Advanced subdocument access

While N1QL allows you to select documents based on whether a given field has a given value, it can also perform powerful subdocument searching, allowing you to select documents based on more powerful criteria typically only available within full-featured programming languages.

For example:

  • A document contains any subdocument of which any (or every) child matches a given criteria.

  • All of a document’s immediate children satisfy a given criteria.

  • Any child within a document (and any of its sub-documents) contains a given value.

These searches can be performed using the ANY, EVERY, and WITHIN operators.

Aggregate functions

You can also run analysis on records within the bucket. The following query returns the number of types in the travel-sample bucket:

>>> for row in cb.n1ql_query("SELECT DISTINCT(type) FROM `travel-sample`"):
...   print row
...
{u'type': u'route'}
{u'type': u'airport'}
{u'type': u'airline'}
{u'type': u'landmark'}

Query placeholders (Dynamic parameters)

This feature is only available in the SDK and REST API. cbq currently does not support placeholders

Query placeholders allow your application to securely use dynamic query parameters for your application.

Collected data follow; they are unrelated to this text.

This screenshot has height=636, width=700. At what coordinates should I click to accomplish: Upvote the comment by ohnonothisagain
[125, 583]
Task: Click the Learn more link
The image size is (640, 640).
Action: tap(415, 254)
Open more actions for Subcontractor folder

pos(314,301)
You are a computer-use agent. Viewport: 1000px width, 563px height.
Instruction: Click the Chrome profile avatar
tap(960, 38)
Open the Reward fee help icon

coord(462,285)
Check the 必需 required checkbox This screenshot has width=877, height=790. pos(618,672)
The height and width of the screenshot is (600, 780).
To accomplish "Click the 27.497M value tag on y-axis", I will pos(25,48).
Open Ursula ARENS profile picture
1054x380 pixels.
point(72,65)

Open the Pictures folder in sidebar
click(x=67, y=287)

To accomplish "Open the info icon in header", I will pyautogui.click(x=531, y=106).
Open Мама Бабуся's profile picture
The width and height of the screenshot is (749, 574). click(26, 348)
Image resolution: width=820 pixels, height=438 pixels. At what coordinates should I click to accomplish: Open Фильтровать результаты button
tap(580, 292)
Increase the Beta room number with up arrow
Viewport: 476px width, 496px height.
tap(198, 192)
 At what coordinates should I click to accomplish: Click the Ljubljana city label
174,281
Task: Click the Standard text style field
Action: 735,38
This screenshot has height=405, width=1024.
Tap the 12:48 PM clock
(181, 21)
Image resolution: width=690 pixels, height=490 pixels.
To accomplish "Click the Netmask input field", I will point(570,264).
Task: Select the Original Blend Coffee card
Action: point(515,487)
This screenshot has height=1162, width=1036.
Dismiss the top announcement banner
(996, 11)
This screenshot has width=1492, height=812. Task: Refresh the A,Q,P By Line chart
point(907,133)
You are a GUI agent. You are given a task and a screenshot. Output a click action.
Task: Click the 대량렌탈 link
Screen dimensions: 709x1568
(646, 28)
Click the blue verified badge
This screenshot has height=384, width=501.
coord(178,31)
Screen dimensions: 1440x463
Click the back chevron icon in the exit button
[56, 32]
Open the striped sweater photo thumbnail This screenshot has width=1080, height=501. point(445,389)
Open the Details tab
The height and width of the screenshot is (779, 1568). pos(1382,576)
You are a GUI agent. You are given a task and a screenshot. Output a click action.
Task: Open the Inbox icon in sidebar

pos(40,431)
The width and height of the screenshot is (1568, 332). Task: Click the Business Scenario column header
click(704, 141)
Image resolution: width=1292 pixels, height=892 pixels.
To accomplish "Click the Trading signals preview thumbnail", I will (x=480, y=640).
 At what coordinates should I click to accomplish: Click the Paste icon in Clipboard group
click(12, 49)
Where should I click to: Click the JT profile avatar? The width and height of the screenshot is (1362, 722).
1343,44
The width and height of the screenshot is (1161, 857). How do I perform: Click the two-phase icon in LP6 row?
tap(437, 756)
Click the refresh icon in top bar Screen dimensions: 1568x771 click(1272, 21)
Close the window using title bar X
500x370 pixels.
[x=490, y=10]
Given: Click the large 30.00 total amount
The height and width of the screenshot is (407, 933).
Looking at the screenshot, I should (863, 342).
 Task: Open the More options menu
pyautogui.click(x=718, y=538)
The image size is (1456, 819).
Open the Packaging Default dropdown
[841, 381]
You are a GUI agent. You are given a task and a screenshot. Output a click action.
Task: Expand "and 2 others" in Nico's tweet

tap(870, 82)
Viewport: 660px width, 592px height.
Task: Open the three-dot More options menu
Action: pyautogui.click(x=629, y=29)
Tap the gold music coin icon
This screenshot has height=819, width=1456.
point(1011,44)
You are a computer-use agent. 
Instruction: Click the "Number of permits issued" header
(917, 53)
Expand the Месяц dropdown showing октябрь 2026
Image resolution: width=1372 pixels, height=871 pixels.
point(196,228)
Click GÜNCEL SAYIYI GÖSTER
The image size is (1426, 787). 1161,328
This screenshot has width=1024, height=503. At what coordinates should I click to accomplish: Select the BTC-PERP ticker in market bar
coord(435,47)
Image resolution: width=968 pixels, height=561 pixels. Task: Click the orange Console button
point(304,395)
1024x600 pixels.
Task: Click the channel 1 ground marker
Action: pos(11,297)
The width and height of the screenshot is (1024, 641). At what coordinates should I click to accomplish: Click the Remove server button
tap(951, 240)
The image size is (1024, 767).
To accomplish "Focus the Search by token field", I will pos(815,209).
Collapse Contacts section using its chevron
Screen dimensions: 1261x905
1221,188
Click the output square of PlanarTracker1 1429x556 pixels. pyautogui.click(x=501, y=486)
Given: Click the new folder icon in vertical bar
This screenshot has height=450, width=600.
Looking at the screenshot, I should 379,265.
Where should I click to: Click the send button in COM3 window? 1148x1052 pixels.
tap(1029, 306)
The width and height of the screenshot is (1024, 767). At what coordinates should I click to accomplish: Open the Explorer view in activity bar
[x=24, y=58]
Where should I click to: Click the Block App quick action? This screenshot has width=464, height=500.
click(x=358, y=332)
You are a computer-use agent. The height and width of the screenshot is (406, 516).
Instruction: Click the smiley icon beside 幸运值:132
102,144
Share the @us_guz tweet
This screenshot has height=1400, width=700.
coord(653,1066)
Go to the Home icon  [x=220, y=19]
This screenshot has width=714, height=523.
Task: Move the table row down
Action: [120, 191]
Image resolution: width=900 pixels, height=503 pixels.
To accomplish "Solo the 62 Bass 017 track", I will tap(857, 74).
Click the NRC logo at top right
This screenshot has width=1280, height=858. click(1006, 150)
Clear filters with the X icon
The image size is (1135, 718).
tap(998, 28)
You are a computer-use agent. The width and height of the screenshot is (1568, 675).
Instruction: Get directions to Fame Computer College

Consider a function which returns all airports located within a given city (passed as input). The query may be divided into a fixed or static part (select all airports in a city) and a dynamic part (the actual city to search, specified via user input).

A naive implementation of this function might look something like this:

def airports_in_city(city):
  query_string = "SELECT airportname FROM `travel-sample` WHERE city="
  query_string += '"' + city + '"'
  return cb.n1ql_query(query_string)

The approach above is both unwieldy and insecure (subject to SQL injection attacks).

N1QL allows the use of placeholders to declare dynamic query parameters. Here’s a version of the above using placeholders:

def airports_in_city(city):
  query_string = "SELECT airportname FROM `travel-sample` WHERE city=$1"
  query = N1QLQuery(query_string, city)
  return cb.n1ql_query(query)

The $1 is a positional placeholder. When the query is constructed, it may receive arguments, with each argument being used as the placeholder value in the query. Thus, $1 refers to the first argument,$2 to the second, and so on.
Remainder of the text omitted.